Dear Foreign Secretary,

I write to explain why I shall be among thousands of angry and despairing British citizens attending the Referendum Rally in London on Saturday 27th October and why I and others now urge our fellow citizens to overturn hundreds of years of highly developed Parliamentary tradition and demand a national plebiscite on the Reform Treaty.

In refusing us our referendum, you repeatedly say that Britain is a Parliamentary democracy; that the British people have chosen to send representatives to Parliament and to allow themselves to be governed by their decisions; that it is not our national tradition to resort to referenda. (You wish us to overlook the fact that it is your political party which has repeatedly used referenda when you have found it convenient, and you cannot possibly imagine the contempt in which you and your associates are whenever you dishonestly pray in aid ‘tradition’. Your government has done more than any other in recent centuries to destroy our traditions, jeopardising coherent governance and the integrity of the nation itself.)

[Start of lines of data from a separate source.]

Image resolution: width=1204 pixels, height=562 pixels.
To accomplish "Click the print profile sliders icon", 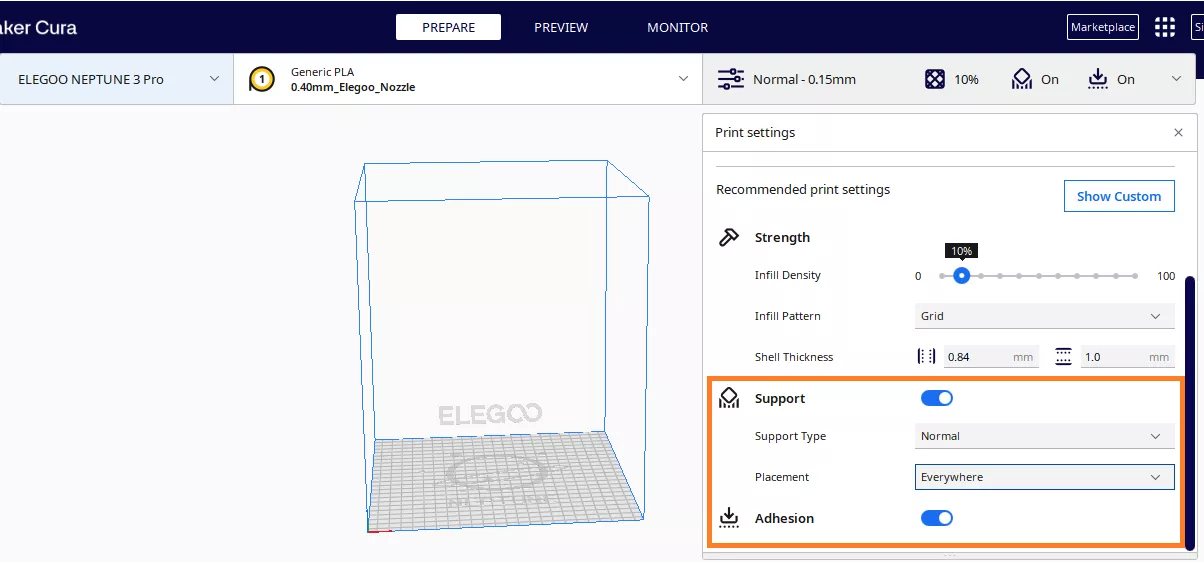I will pos(731,79).
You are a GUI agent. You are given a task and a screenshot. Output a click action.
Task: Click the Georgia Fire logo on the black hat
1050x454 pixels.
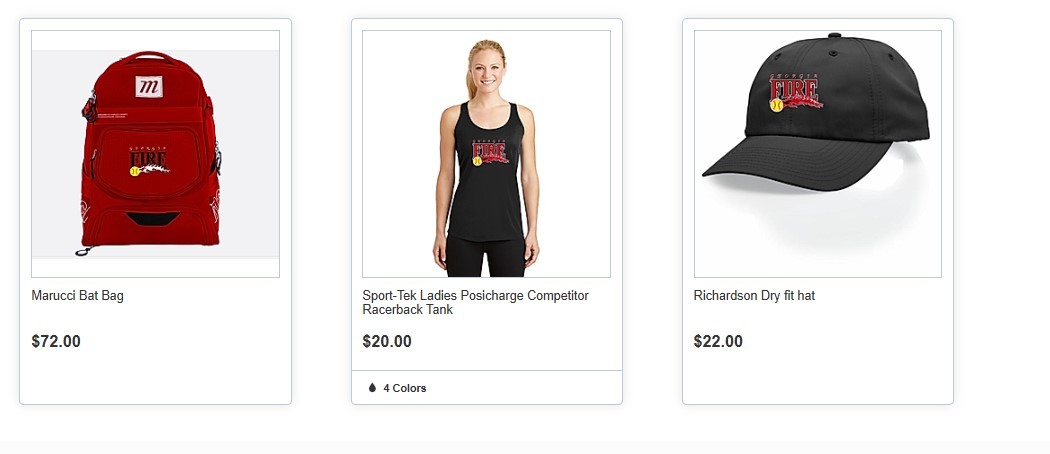(795, 92)
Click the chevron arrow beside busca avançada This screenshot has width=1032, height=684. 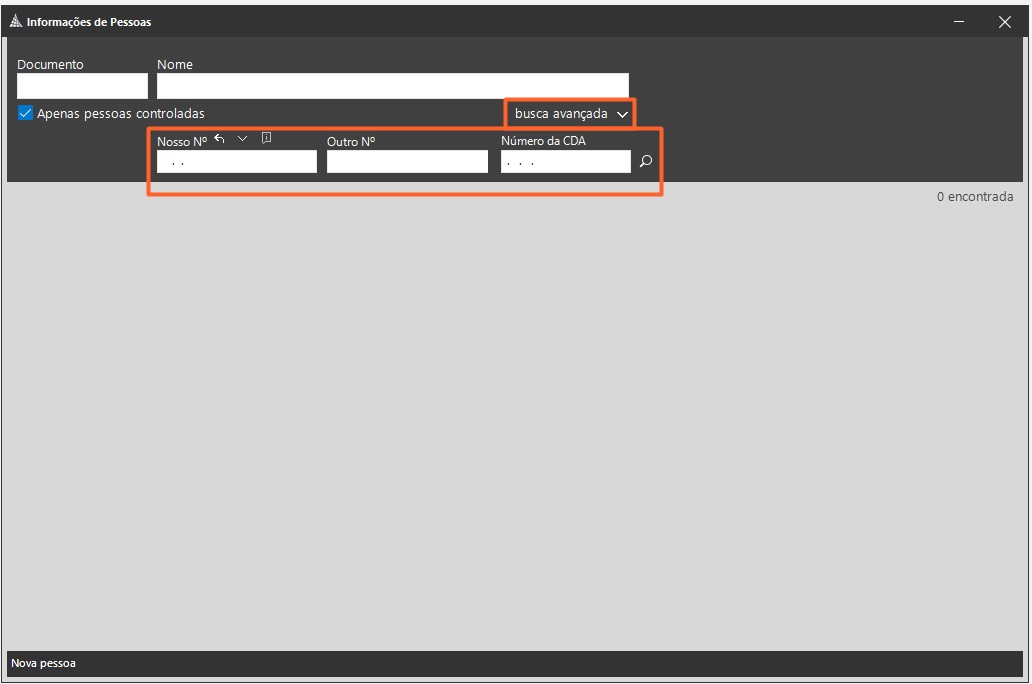[x=622, y=114]
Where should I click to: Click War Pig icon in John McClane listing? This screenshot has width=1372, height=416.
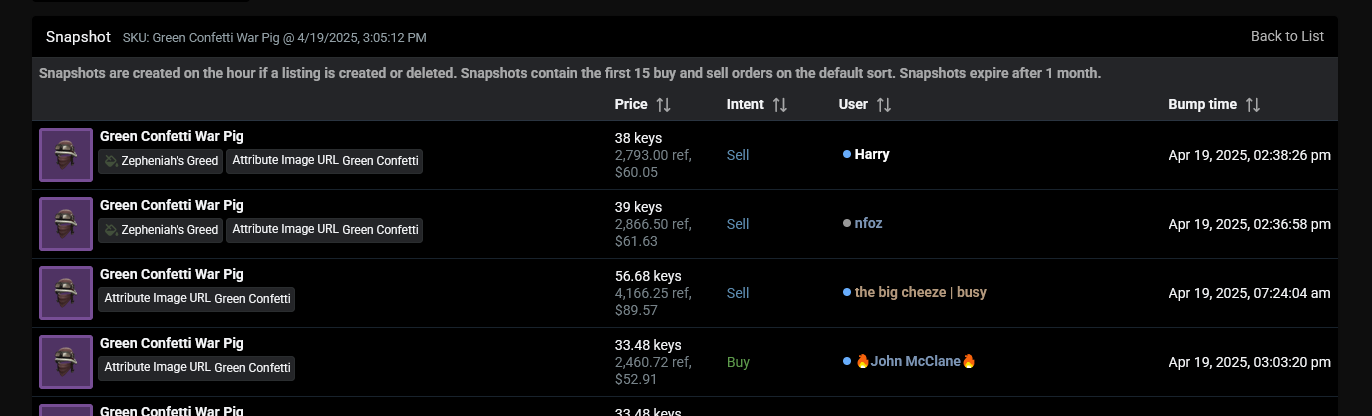[x=66, y=362]
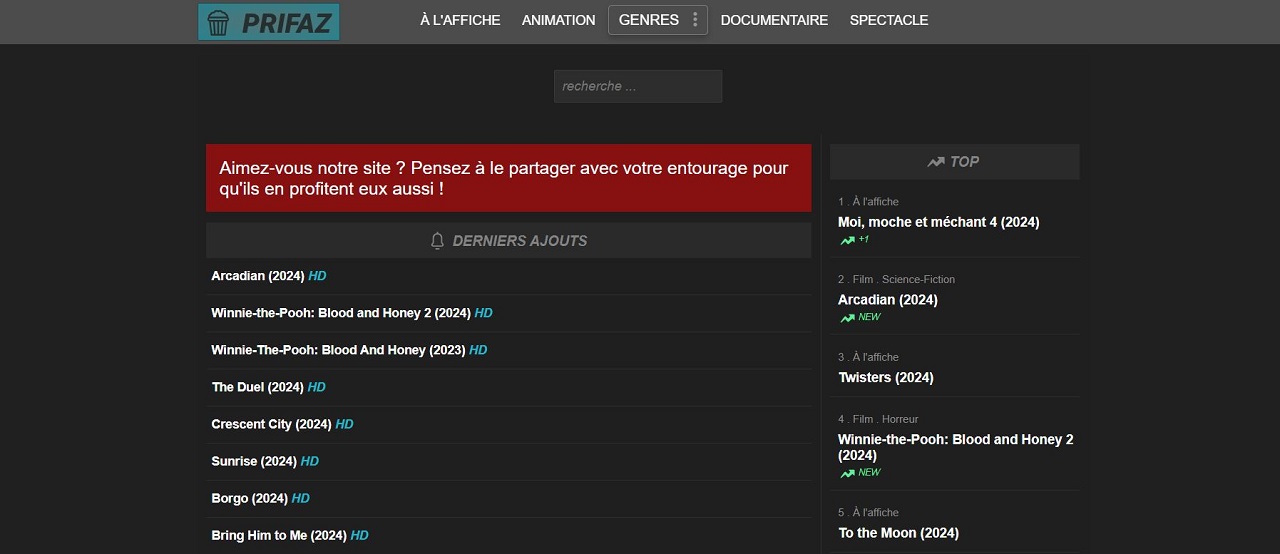Open The Duel (2024) link
The width and height of the screenshot is (1280, 554).
(257, 387)
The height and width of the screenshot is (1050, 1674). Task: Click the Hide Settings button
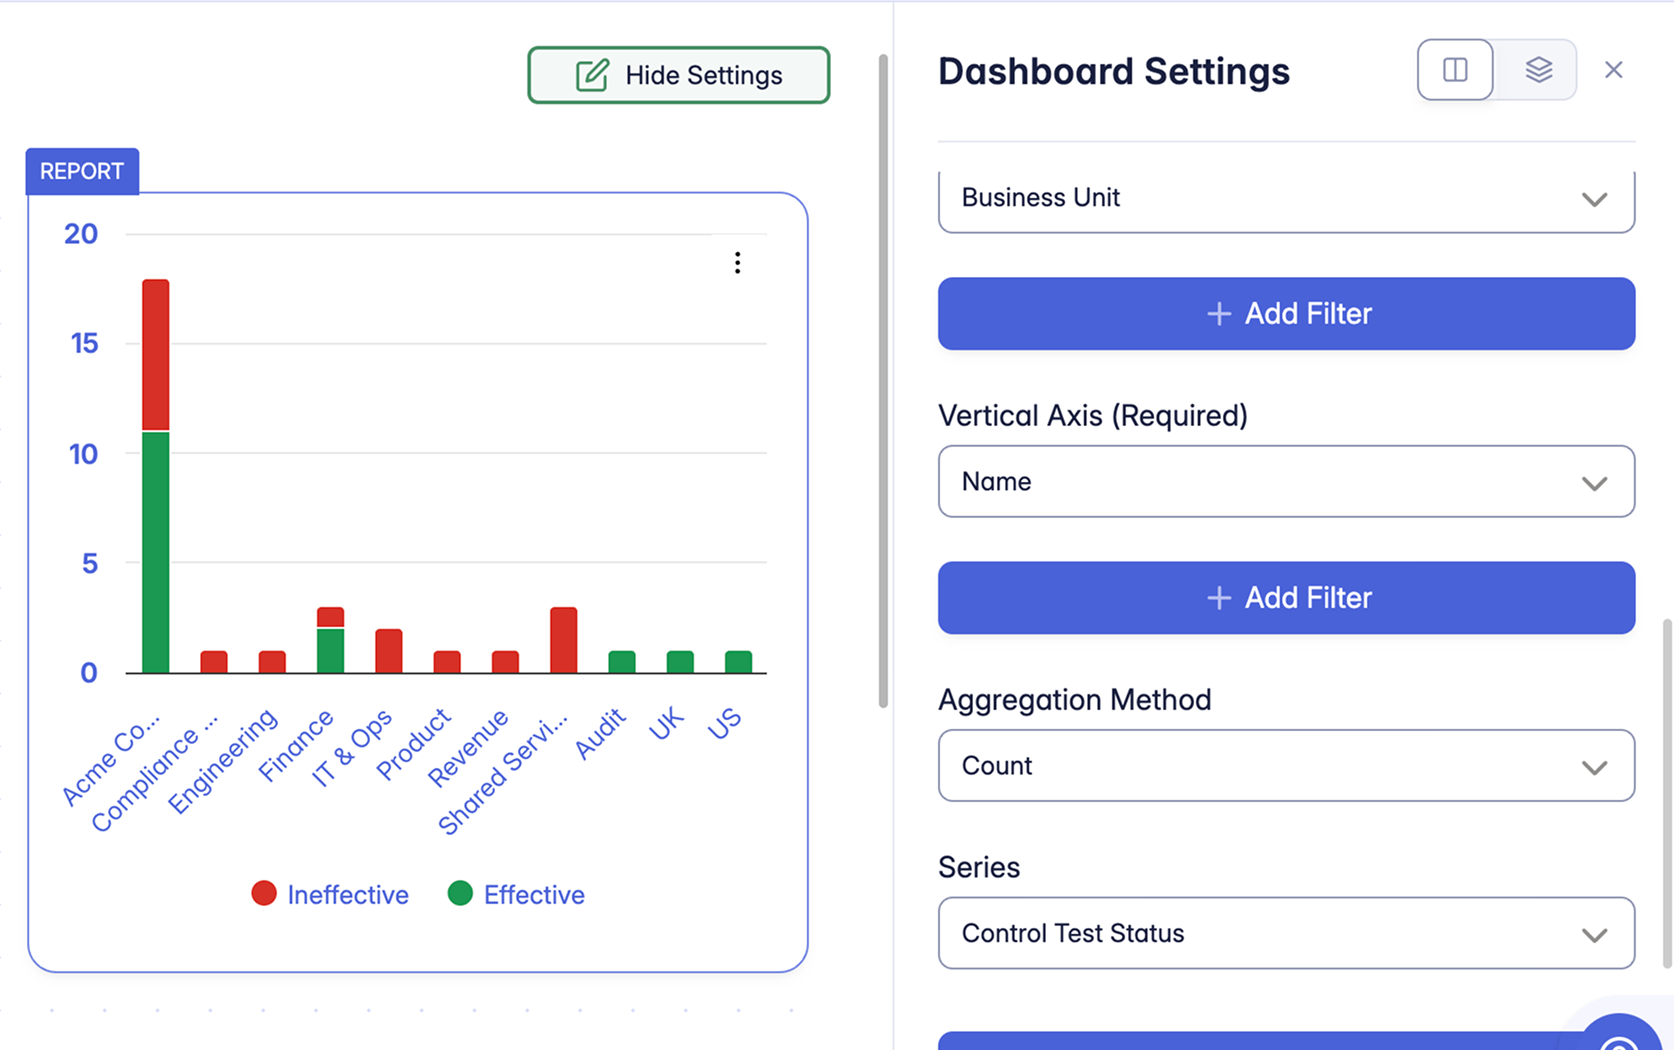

But you are right - we have not customarily used referenda. However, something so fundamental has changed because of your government’s actions that we have no choice but to use the referendum to preserve our democracy and our right to self-determination.

What has changed, Foreign Secretary, is our Parliament. Your government has rendered it incapable of representing the people and acting in the nation’s best interest. Your government, Foreign Secretary, is in the process of forcing Parliament itself to betray us. We no longer trust our Government, formed from the members of our Parliament, nor our ancient Parliamentary process, and for the very simplest of reasons.

You and the Prime Minister intend to castrate our Parliament by giving away to the European Union the power which was loaned to you by the British people in order that you could protect and defend us. You intend to pass this power, permanently and beyond recovery, to a foreign power while knowing exactly what you are doing and while lying about it to us even as you do it. You are doing this this not only without our consent but against what you know to be our wishes.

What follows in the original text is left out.